North American Collegiate Bridge Championships  are an intramural college competition run by the American Contract Bridge League. The finals are held every summer in conjunction with the North American Bridge Championships. Any college in the United States, Canada, Mexico and/or Bermuda is eligible to participate in the event. Teams must consist of four to six players all from the same college.

Competition 

The first North American College Team Championship was held in 1987 at the Spring NABC in St. Louis and the winners (except Barry Goren, who was not eligible because of his age) represented ACBL in the first World Junior Championships in the Netherlands. Guy Doherty, Jon Heller and Asya Kamsky—joined by Bill Hsieh and Aaron Silverstein—finished third in the World Junior championships.
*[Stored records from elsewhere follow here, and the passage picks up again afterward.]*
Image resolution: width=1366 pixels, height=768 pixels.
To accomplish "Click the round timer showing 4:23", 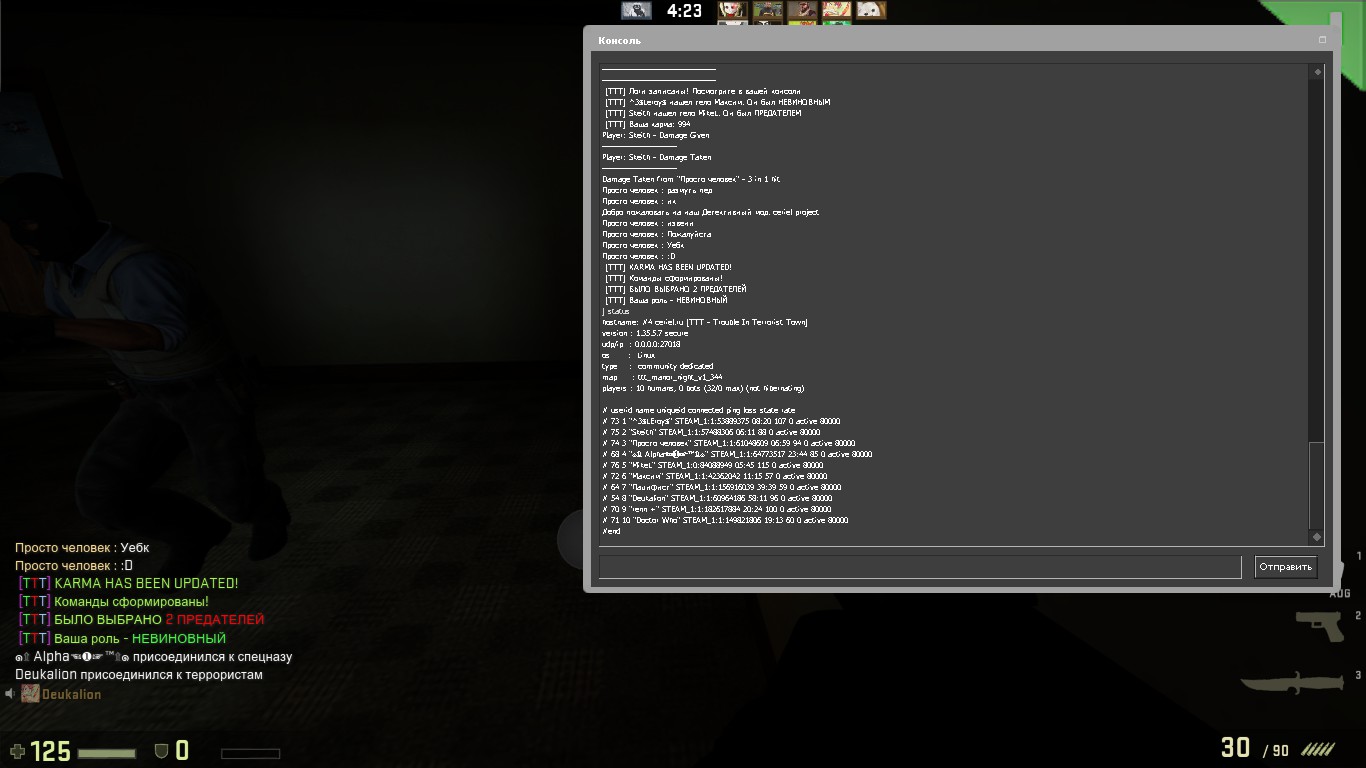I will tap(684, 11).
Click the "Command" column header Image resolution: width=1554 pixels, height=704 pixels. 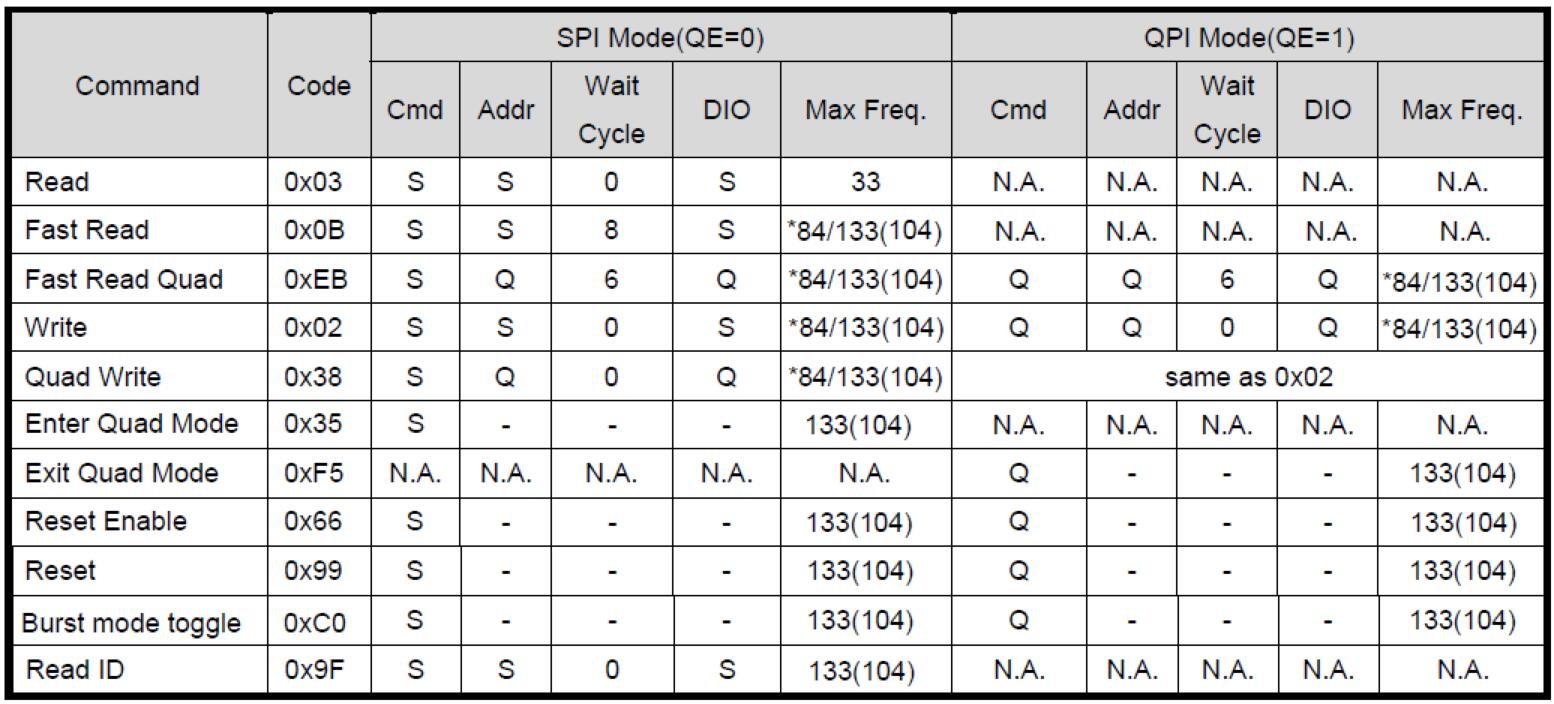point(138,86)
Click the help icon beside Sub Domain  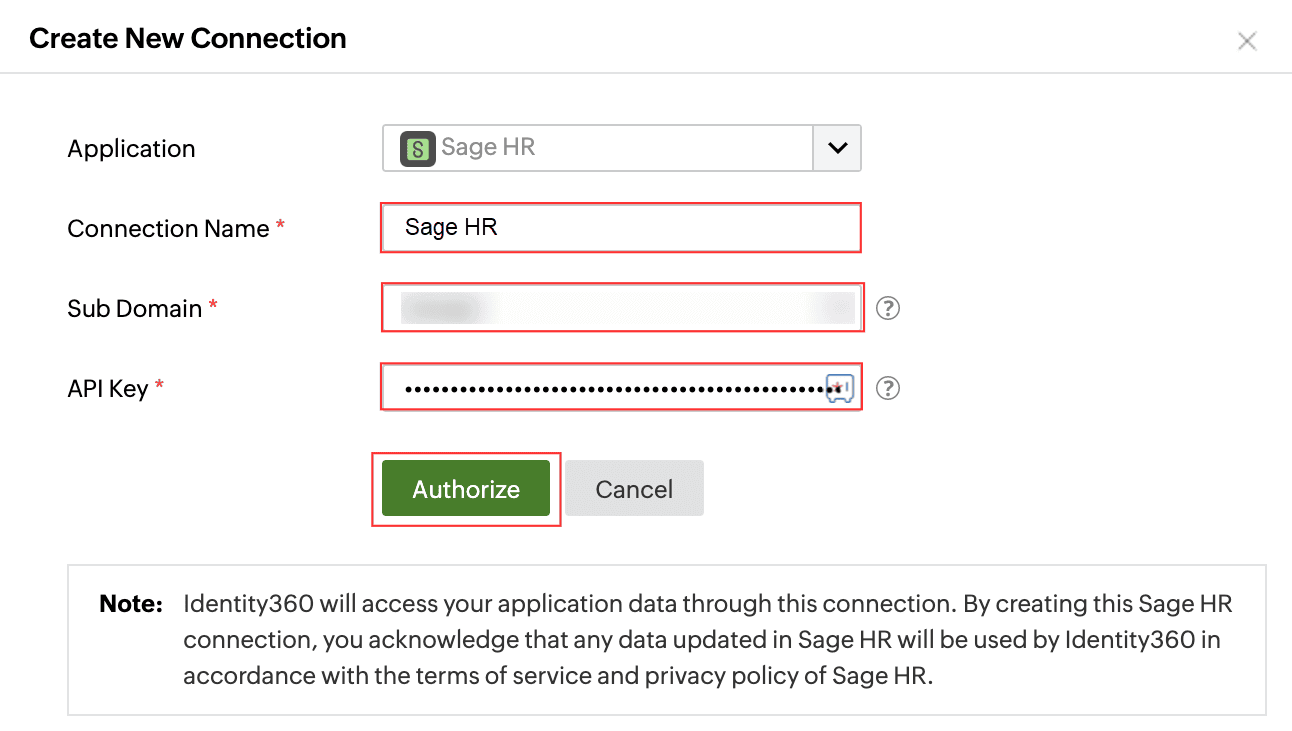tap(888, 308)
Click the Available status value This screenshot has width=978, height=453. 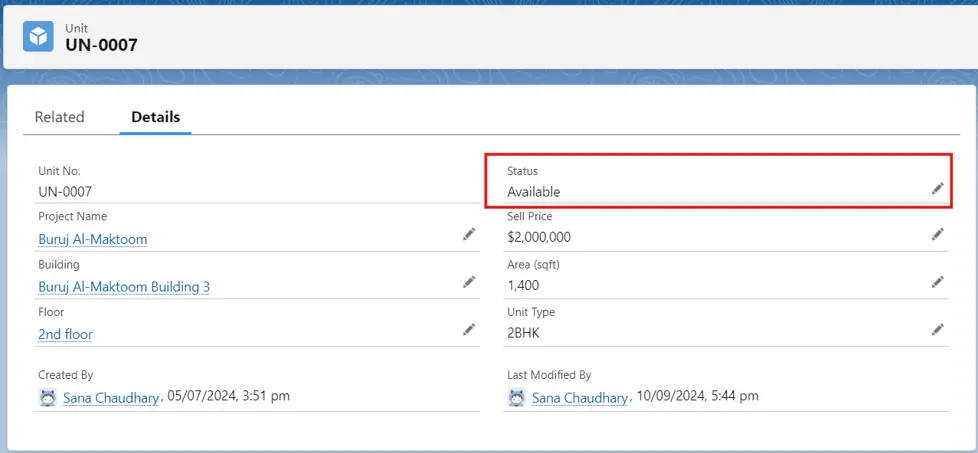533,192
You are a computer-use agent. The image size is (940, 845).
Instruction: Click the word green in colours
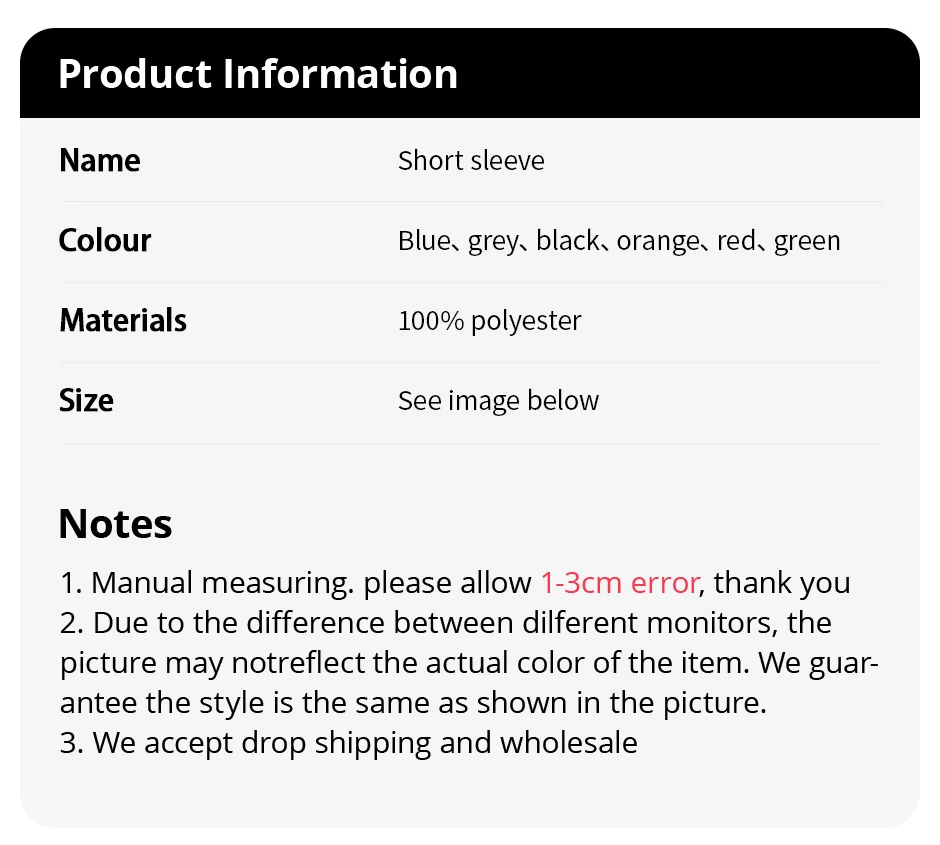point(807,242)
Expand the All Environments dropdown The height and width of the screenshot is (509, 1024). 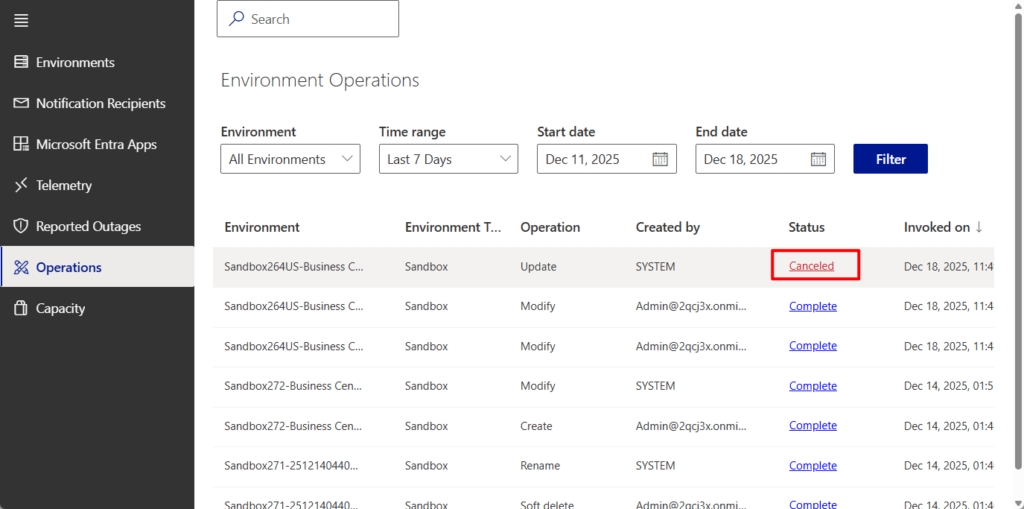coord(290,159)
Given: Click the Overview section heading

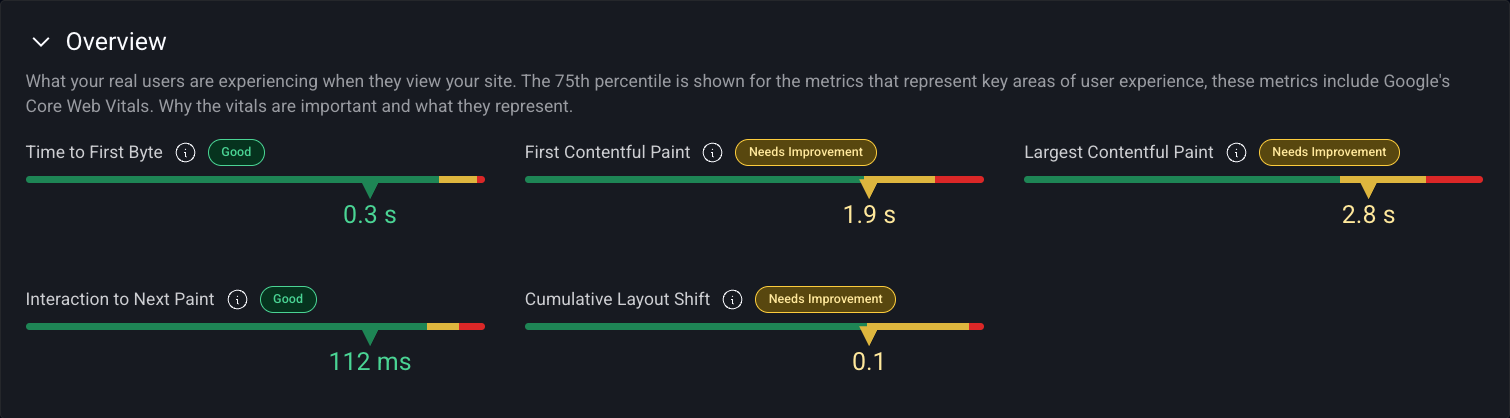Looking at the screenshot, I should coord(116,42).
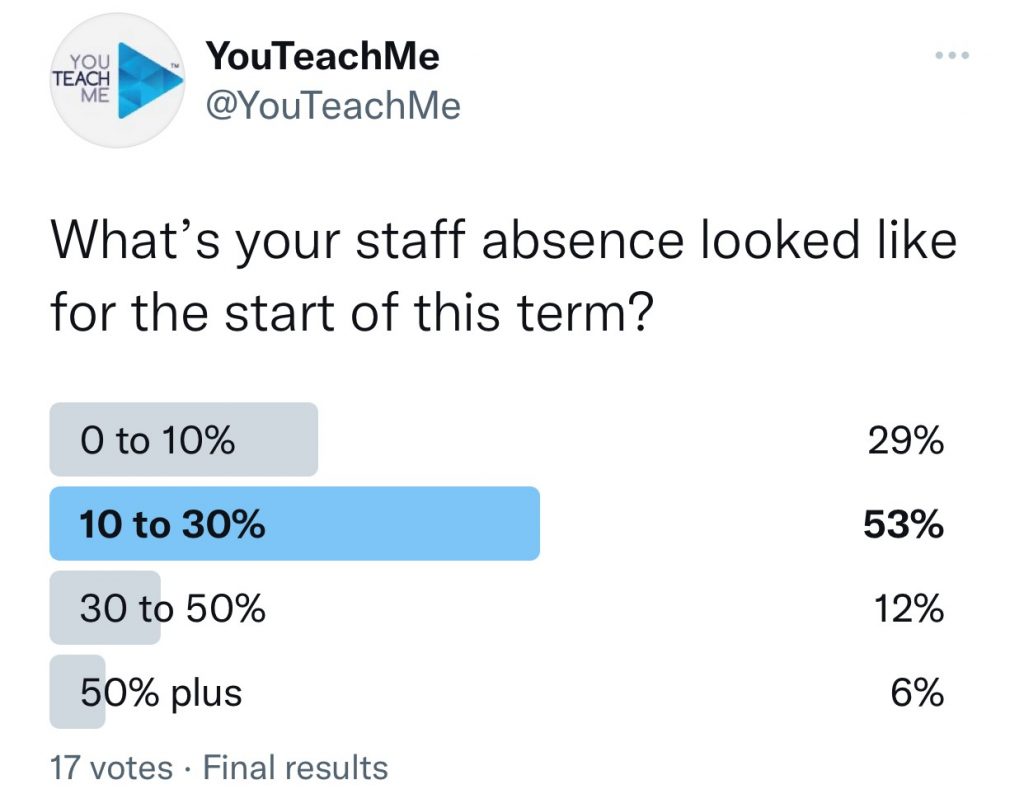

The championships were played at the Spring NABCs from 1988 to 1990. In 1990, after Harvard had won by what is still the largest margin in the history of the event, the competition was moved to ACBL headquarters in Memphis where it was co-sponsored by ACBL and the Association of College Unions-International. The competition moved back to the Spring NABC in 1991 but the following year, it returned to Memphis, where it became part of the annual Memphis in May activities.

The event was cancelled after the 1996 championships. Between 1997 and 2001, OKBridge and ACBL teamed up to sponsor the Internet College Team Championships. In 2000, the Collegiate Championships were reinstated and held at the Summer NABC in Toronto in 2001. It was cancelled in 2002 and reinstated in 2003.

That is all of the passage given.